ビルド時にアセットを出力するために Webpack のプラグインを登録することができます。

module.js

module.exports = function (moduleOptions) {
  const info = 'Built by awesome module - 1.3 alpha on ' + Date.now()

  this.options.build.plugins.push({
    apply (compiler) {
      compiler.plugin('emit', (compilation, cb) => {

        // info 変数の内容を用いて `.nuxt/dist/info.txt' を生成する
        // source はバッファとなる
        compilation.assets['info.txt'] = { source: () => info, size: () => info.length }

        cb()
      })
    }
  })
}

カスタムローダーを登録する

nuxt.config.js 内の build.extend と同じように this.extendBuild を使うことができます。

module.js

module.exports = function (moduleOptions) {
    this.extendBuild((config, { isClient, isServer }) => {
      // `.foo` ローダー
      config.module.rules.push({
        test: /\.foo$/,
        use: [...]
      })

      // 既存のローダーをカスタマイズする
      // 詳しくは Nuxt 内部のソースコードを参照:
      // https://github.com/nuxt/nuxt.js/blob/dev/lib/builder/webpack/base.js
      const barLoader = config.module.rules.find(rule => rule.loader === 'bar-loader')
  })
}

特定のフックでタスクを実行する

単に Nuxt の初期化処理時だけではなく、特定の条件下でのみ、モジュールにある処理を実行させたいこともあるでしょう。特定のイベント時にタスクを行うため、パワフルな Tapable プラグインシステムを使うことができます。フックが Promise を返すか async として定義されている場合は Nuxt は待機します。
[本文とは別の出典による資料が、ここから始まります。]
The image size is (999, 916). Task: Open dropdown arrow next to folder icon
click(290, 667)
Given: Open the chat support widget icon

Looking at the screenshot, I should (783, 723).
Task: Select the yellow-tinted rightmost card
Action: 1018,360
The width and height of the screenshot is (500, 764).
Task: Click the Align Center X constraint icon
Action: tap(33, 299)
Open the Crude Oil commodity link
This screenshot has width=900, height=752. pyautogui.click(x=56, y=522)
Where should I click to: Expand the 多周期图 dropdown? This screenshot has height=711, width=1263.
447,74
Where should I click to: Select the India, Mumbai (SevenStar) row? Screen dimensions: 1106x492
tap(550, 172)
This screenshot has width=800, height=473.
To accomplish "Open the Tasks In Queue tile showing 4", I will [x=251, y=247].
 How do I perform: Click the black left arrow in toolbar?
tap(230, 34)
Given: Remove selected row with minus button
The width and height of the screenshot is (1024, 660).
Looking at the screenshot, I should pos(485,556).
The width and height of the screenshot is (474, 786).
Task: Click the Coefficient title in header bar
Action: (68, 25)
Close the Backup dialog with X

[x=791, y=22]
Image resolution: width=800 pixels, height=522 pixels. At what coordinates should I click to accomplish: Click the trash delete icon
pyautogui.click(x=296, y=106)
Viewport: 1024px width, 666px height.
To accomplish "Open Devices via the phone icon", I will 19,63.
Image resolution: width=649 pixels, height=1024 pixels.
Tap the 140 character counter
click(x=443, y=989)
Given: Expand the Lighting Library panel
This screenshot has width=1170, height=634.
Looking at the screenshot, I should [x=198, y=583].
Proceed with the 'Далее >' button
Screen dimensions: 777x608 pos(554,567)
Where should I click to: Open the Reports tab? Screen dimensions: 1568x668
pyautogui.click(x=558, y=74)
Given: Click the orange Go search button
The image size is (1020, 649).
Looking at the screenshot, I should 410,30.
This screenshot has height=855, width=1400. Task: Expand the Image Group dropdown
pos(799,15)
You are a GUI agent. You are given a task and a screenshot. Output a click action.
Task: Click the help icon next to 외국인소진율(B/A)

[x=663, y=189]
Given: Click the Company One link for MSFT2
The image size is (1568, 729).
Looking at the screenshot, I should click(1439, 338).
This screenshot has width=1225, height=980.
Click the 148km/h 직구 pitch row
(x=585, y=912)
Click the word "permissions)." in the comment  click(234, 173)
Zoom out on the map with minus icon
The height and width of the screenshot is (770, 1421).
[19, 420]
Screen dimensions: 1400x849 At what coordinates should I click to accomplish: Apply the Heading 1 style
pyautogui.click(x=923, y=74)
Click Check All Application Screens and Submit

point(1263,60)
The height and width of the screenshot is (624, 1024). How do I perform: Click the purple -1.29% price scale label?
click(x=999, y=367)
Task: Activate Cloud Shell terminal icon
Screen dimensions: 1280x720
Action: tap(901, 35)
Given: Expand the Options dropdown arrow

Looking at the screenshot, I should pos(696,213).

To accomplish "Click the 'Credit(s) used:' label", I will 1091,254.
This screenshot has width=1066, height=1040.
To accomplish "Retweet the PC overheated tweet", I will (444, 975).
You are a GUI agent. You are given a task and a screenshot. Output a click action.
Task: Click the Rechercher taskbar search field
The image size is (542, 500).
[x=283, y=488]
module.exports = function () {
  // modules 用にフックを追加する
  this.nuxt.hook('module', moduleContainer => {
    // 全てのモジュールのロードが完了したときに呼ばれます
  })

  // renderer 用にフックを追加する
  this.nuxt.hook('renderer', renderer => {
    // renderer wが作成された時に呼ばれます
  })

  // build 用にフックを追加する
  this.nuxt.hook('build', async builder => {
    // builder が作成された時に一度だけ呼ばれます

    // 内部用のフックはここに登録できます
    builder.hook('compile', ({compiler}) => {
        // webpack のコンパイラが処理を開始する前に実行されます
    })
  })

  // generate 用にフックを追加する
  this.nuxt.hook('generate', async generator => {
    // This will be called when a Nuxt generate starts
  })
}

モジュールには他にも多くのフックがあり、また他にももっとできることがあります。Nuxt の内部 API については Nuxt Internals を参照してください。